Alors, de quoi peut-il bien s’agir ?

La réponse à la question nous mène à nous tourner vers un principe qui peut paraitre simple mais oh combien important, à savoir la notion de hiérarchie des normes.
L’infraction, portant enrichissement illicite prévue par la loi n°81-53 du 10 juillet 1981 et insérée dans le code pénal en son article 163 bis dispose que : « l’enrichissement de tout titulaire d’un mandat public électif ou d’une fonction gouvernementale…. Est puni d’un emprisonnement de cinq (5) à dix (10) ans et d’une amende au moins égale au montant de l’enrichissement et pouvant être portée au double de ce montant ».
Ainsi, pour pouvoir aboutir à un tel résultat il faut que le Parquet spécial de la Cour de répression se saisisse ou soit saisi sur simple dénonciation par toute personne ayant intérêt, conformément à l’article 5 du code de procédure pénale, avant sa transmission à la Commission d’Instruction de la Cour de l’enrichissement illicite puis à la Cour pour jugement.
En cela, toute personne titulaire d’un mandat électif ou d’une fonction gouvernementale, comme en l’espèce le sieur Karim Meïssa WADE, devrait pouvoir bel et bien répondre de ces actes devant ladite Cour.
 

 

Cependant, la loi étant, de par la hiérarchie des normes, inférieure à la Constitution, peut elle alors apporter une dérogation à ce principe ? Répondre à cette question doit d’abord passer à notre avis à interroger la Constitution elle-même.En effet, l’article 101 de la Constitution de 2001 en son alinéa deuxième stipule : « le premier ministre et les autres membres du Gouvernement sont pénalement responsables des actes accomplis dans l’exercice de leurs fonctions et qualifiés crimes ou délits au moment où il ont été commis. Ils sont jugés par la Haute Cour de Justice ».

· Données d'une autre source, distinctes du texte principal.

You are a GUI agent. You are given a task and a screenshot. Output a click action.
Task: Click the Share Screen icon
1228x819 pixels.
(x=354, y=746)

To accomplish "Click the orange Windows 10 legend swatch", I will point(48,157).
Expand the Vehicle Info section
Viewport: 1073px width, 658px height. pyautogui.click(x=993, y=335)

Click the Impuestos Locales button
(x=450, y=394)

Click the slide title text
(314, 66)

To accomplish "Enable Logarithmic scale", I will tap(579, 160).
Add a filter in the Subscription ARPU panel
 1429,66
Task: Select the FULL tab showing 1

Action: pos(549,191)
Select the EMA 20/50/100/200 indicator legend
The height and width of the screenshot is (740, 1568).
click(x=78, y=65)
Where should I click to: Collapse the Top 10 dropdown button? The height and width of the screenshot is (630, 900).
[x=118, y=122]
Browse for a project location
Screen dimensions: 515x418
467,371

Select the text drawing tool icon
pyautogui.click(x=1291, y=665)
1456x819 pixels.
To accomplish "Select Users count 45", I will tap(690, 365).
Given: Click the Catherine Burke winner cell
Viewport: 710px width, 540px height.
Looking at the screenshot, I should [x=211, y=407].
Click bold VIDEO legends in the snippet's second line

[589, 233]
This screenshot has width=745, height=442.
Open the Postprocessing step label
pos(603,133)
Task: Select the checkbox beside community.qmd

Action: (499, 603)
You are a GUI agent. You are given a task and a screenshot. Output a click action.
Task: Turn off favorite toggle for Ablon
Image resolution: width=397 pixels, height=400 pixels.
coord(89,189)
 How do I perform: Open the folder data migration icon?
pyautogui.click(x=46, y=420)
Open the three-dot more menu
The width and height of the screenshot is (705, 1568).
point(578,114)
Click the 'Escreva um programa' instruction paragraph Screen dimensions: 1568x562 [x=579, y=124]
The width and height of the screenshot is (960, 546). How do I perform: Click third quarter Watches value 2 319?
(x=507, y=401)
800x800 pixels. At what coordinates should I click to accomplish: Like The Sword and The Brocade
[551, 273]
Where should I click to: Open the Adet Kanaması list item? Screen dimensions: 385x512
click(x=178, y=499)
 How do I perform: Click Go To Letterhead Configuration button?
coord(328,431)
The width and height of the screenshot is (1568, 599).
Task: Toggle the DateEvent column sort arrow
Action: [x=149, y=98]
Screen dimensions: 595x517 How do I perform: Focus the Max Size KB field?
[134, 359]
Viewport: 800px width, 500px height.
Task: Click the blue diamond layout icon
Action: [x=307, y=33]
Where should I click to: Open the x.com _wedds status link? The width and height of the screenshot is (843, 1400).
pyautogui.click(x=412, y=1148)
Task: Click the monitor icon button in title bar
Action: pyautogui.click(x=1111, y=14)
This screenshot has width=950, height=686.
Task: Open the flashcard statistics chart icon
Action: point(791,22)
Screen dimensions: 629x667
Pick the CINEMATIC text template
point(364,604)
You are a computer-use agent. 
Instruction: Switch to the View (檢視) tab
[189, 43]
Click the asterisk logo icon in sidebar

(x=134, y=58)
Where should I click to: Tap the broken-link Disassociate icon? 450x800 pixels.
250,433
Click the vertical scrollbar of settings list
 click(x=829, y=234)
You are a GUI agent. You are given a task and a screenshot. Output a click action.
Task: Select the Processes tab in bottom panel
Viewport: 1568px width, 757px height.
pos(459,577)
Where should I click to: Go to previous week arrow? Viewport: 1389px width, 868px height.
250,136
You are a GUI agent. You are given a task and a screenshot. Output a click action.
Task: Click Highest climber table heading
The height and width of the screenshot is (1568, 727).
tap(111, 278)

De ce fait, deux possibilités s’offrent aux différentes parties interpellées :

D’une part la Cour saisi peut elle-même se prononcer sur sa compétence, et d’autre part la défenderesse peut soulever le contrôle a posteriori. S’il est constant que l’ordonnance de renvoi saisissant la Cour de répression de l’enrichissement illicite pour jugement de Karim Meissa WADE et autres pour les faits d’enrichissement illicite, complicité d’enrichissement illicite et corruption, retient contre les prévenus des dilapidations sur une période comprise entre 2001 et 20012.Alors, appartient-il à la Cour de faire le départ entre les années où l’auteur principal a été président de l’ANOCI ou membre du Gouvernement ? 

 

Et, quand sera-t-il également des actes commis dans l’exercice de sa fonction ? 

Seule la Cour peut apporter des réponses à ces interrogations.

La seconde possibilité de cette épineuse question est l’apanage de la défense. En effet, il est loisible aux parties, en l’espèce à la défenderesse, de soutenir non pas que la Cour de répression de l’enrichissement illicite est incompétente, mais que l’article 163 bis du code pénal en son premier membre de phrase « … fonction gouvernementale… » qui reprend d’ailleurs textuellement les dispositions de la loi n° 81-53 du 10 juillet 1981 portant Cour de répression de l’enrichissement est anti constitutionnel. A cet effet, lorsque les juges sont saisis de cette question, qui est un contrôle à posteriori, ils devront surseoir à statuer et saisir le Conseil Constitutionnel. Ce n’est qu’après la décision du Conseil Constitutionnel que la Cour de répression de l’enrichissement illicite pourra se prononcer et dans le sens de la décision dudit Conseil. 

S’il arrive que le Conseil Constitutionnel dans son dispositif retienne que les personnes visées par le premier membre de la phrase (fonction gouvernementale) ne sont justiciables que de la Haute Cour de Justice, Monsieur WADE et autres bénéficieront ainsi du privilège de juridiction. 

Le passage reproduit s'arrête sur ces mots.